Les orientations des travaux d’érudition et de publication visent :

- la glorification de l’ordre bénédictin, l’édification spirituelle des moines, par la publication des textes des Pères, de 1650 à 1710, Pères latins à la fin du XVIIe, Pères grecs au début du XVIIIe,

- l’illustration et la glorification de l’histoire française, de 1710 à 1760, se mettant ainsi au service de l’Etat, par le biais de la collaboration scientifique. La congrégation a toujours brillé dans le champ de la patristique et de l’histoire.

La mort de Montfaucon en 1741 marque un ralentissement de l’émulation intellectuelle. Il faut nuancer en disant que la recherche des textes et des documents et leur interprétation s’échelonnèrent sur toute la durée de la congrégation, Annales de l’Ordre de saint Benoît, sans être achevée au moment de la révolution pour un bon nombre, Histoire littéraire de la France, Recueil des historiens des Gaules, Gallia christiana.
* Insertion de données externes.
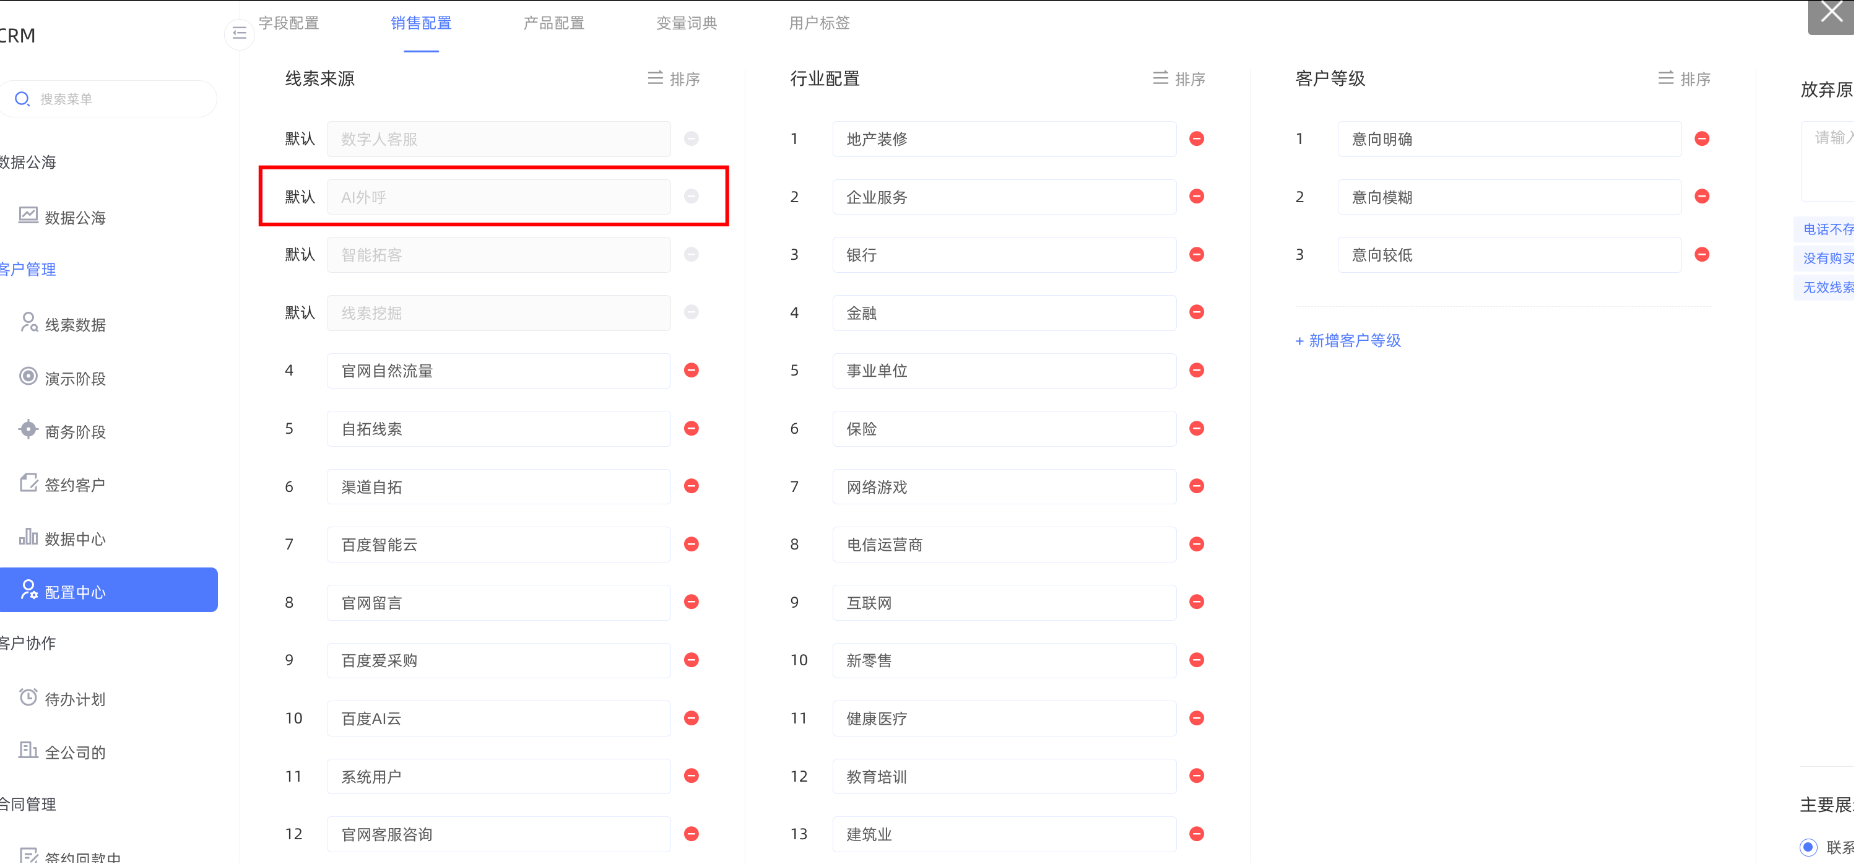The image size is (1854, 863).
Task: Open 线索数据 in the sidebar
Action: 75,324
Par ce travail, la congrégation rendait service à l’Eglise et à l’Etat. Dans les derniers temps, pour légitimer une vie monastique contestée, elle s’investit dans les collèges et les écoles militaires, prenant alors la place des jésuites supprimés.

Spiritualité mauriste

Les écrits spirituels sont surtout inspirés par la méditation des Pères de l’Eglise. L’Ecriture nourrit moins la vie spirituelle. Philosophie cartésienne et pensée thomiste sont présentes et parfois s’affrontent.
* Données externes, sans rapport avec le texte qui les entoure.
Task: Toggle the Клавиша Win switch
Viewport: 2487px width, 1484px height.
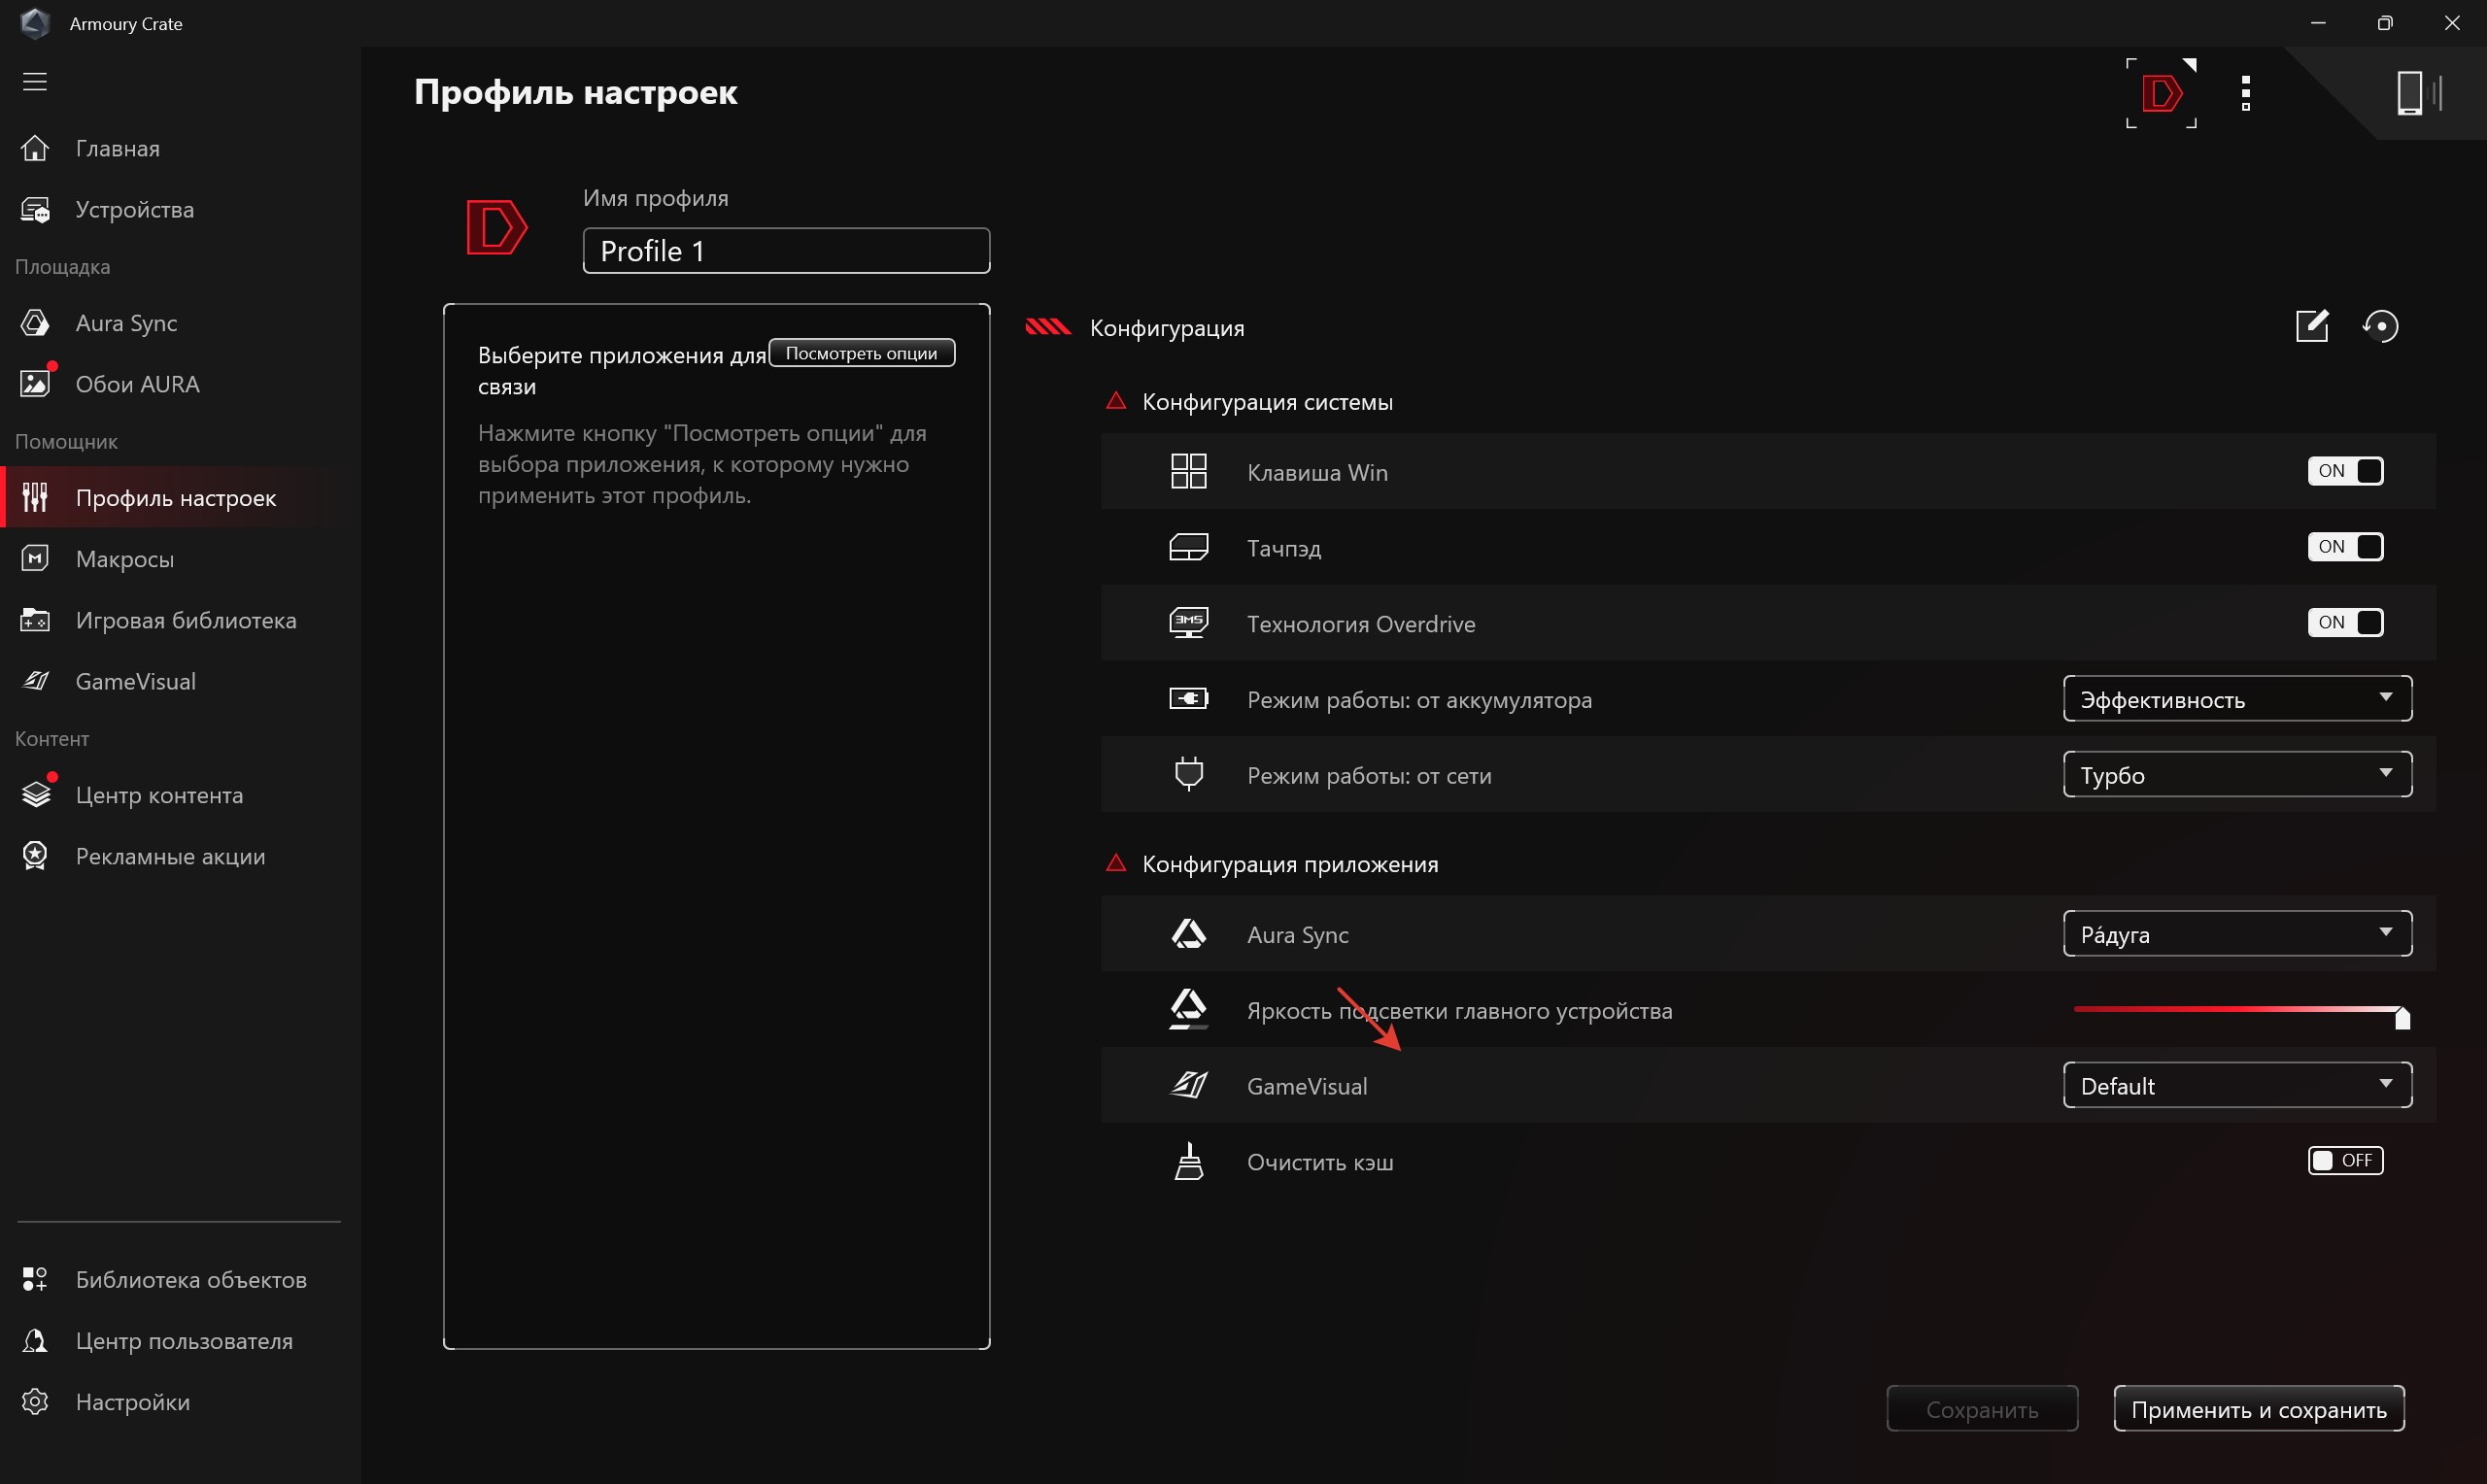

L’hagiographie favorise l’ascèse, insistant sur la mortification du corps et des sens, elle montre l’importance de la régularité. La vie intérieure est inspirée du mysticisme rhéno-flamand et de la mystique thérésienne.
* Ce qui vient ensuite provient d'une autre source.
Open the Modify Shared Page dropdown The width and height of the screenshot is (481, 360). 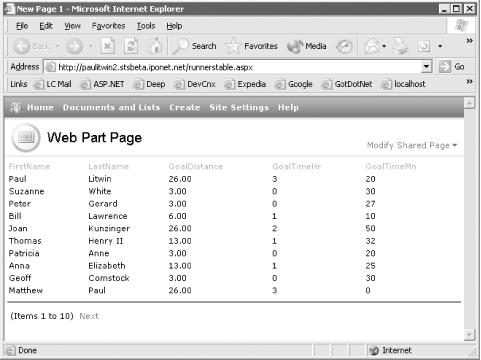(x=412, y=145)
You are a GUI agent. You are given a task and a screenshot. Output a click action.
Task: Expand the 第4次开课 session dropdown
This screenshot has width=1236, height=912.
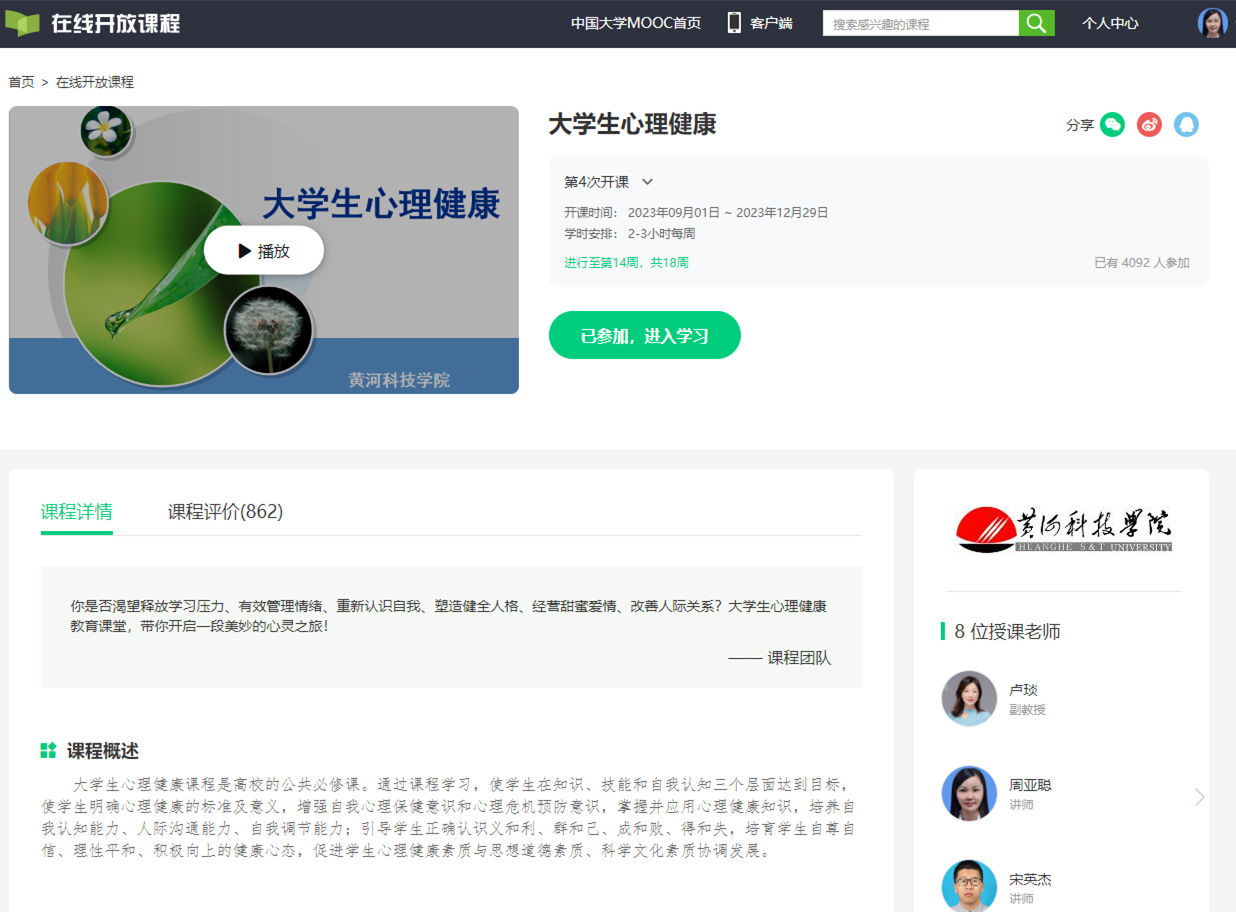point(647,182)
Les dévotions et la piété demeurèrent malgré l’influence du courant des Lumières. Des liens d’amitié lièrent de nombreux mauristes aux principales figures du jansénisme dont ils appréciaient l’austérité. Ce jansénisme des mauristes se révéla à partir de la bulle Unigenitus, plus politique que doctrinal.

Dom Hesbert a étudié le vocabulaire de la théologie monastique et ses "mots-clés" dans l’Histoire de la congrégation de Saint-Maur de dom Martène. Douze mots-clés se dégagent : pénitence, oraison, régularité, austérité, retraite, exactitude, mortification, observance, solitude, silence, devoir, séparation du monde. On peut les regrouper en trois pôles :

1° l’ascèse, pénitence, austérité, mortification, pratiquée sous forme restrictive (abstinence de nourriture, de chauffage) ou sous forme afflictive (cilice, discipline).

2° la discipline monastique,
- dans son aspect constitutif, séparation du monde, retraite, solitude, silence,
- sous l’aspect de la fidélité aux vœux, régularité (conformité à la Règle), exactitude, observance, devoir.

3° la prière, l’oraison, oraison mentale, présence continuelle de Dieu, oraison thérésienne.

Les idées force du monachisme mauriste sont les suivantes :
- il n’y a pas de vie monastique sans séparation du monde, séparation initiale, et séparation entretenue ;
- il n’y a pas de vie monastique cénobitique sans discipline régulière, sans une organisation précise de la vie commune (y compris l’office divin), ordonnée à l’épanouissement de l’âme ;
- il n’y a pas de vie monastique sans ascèse ;
- il n’y a pas de vie monastique sans prière.

Les trois grands axes de la réforme monastique mauriste sont régularité, austérité, intériorité.

L’œuvre des mauristes à Saint-Wandrille

Œuvre spirituelle : vie ascétique restaurée, vitalité intellectuelle et spirituelle par la présence du cours de philosophie, de théologie, du noviciat, à partir de 1690, c’est-à-dire après la reconstruction des bâtiments, et jusque 1790. Activités caritatives habituelles à tous les monastères de cette époque.

Œuvre hagiographique : recherches sur l’histoire ancienne du monastère, sur le culte des saints locaux, sur les sources du monachisme à Fontenelle.

Œuvre architecturale :

restauration de l’église (disparue),
construction du bâtiment ouest, 1655-1668 : hôtellerie puis infirmerie,
construction du bâtiment du dortoir, 1672-1680 (après destruction de l’ancien chapitre et de l’ancien dortoir),
construction du mur de clôture, 1680,
agrandissement des communs (ateliers), 1695,
construction des pavillons et de la porte de Jarente, 1756 (et destruction de l’église Saint-Paul et du logis abbatial).